O Brasil atravessa um momento em que parte expressiva de sua elite política e institucional parece empenhada não em fortalecer a democracia, mas em construir mecanismos de autoproteção contra a responsabilização de seus atos. Dois exemplos recentes saltam aos olhos: a famigerada PEC da Blindagem, torpedeada em muito boa hora pela Comissão de Constituição e Justiça do Senado Federal, e a ADPF 1.260, proposta pela Associação dos Magistrados Brasileiros em conjunto com o partido Solidariedade.
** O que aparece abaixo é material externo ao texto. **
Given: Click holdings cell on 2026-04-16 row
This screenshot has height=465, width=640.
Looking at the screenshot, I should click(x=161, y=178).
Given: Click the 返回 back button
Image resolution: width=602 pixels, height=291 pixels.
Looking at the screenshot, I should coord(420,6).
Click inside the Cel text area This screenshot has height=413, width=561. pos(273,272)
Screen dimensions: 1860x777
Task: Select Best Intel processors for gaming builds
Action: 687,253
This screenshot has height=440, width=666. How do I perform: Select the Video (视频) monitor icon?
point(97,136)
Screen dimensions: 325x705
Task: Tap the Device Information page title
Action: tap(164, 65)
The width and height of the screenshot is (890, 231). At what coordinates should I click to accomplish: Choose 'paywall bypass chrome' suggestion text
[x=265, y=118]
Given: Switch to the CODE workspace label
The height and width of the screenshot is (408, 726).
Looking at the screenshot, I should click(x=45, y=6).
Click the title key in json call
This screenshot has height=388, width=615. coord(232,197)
A PEC da Blindagem buscava ressuscitar e ampliar prerrogativas parlamentares que haviam sido restringidas no início dos anos 2000, após sucessivos escândalos de corrupção. A intenção era clara: devolver aos congressistas imunidades quase absolutas, blindando-os de investigações, prisões e até de responsabilização política. Tratava-se de uma tentativa de restaurar um “foro privilegiado” turbinado, transformando parlamentares em figuras praticamente inatingíveis, algo que rompe com a lógica republicana de que todos devem responder por seus atos.
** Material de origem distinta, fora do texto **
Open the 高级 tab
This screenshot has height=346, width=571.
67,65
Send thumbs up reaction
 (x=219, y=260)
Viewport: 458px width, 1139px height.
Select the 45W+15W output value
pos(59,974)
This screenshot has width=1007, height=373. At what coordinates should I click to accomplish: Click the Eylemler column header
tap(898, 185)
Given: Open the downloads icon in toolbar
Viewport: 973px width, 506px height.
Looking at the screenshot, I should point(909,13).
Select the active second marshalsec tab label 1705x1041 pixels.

Do outro lado da Praça dos Três Poderes, de modo sorrateiro e quase que de forma imperceptível, pois ninguém chamou atenção para esse fato, a ADPF 1.260 pretende alterar o rito de pedidos de afastamento de ministros do STF. A ação questiona dispositivos da Lei 1.079/1950 e defende que somente a Procuradoria-Geral da República poderia apresentar denúncia contra ministros da Suprema Corte, além de exigir quórum qualificado para qualquer deliberação pelo Senado. Se acolhida, a tese retiraria do Parlamento e da sociedade civil a prerrogativa de provocar a responsabilização de ministros, concentrando o poder nas mãos da PGR. Na prática, criaria uma blindagem adicional para os integrantes da mais alta Corte, tornando praticamente impossível qualquer processo de impeachment.
Ainda que diferentes em forma e origem, tanto a PEC da Blindagem quanto a ADPF 1.260 revelam um mesmo espírito corporativo: o de preservar autoridades contra mecanismos de controle e fiscalização. Ambas erguem barreiras à democracia, afastam o povo do exercício de sua soberania e fortalecem castas institucionais que passam a se considerar acima das regras comuns.
Num país marcado por sucessivos abusos de poder e pelo descrédito nas instituições, medidas como essas não soam como defesa da ordem constitucional, mas como atos de autopreservação disfarçados de garantias institucionais. Ao invés de proteger a democracia, tais iniciativas a enfraquecem, alimentam a impunidade e ampliam a distância entre governantes e governados, entre os detentores do poder e a sociedade que deveria controlá-los.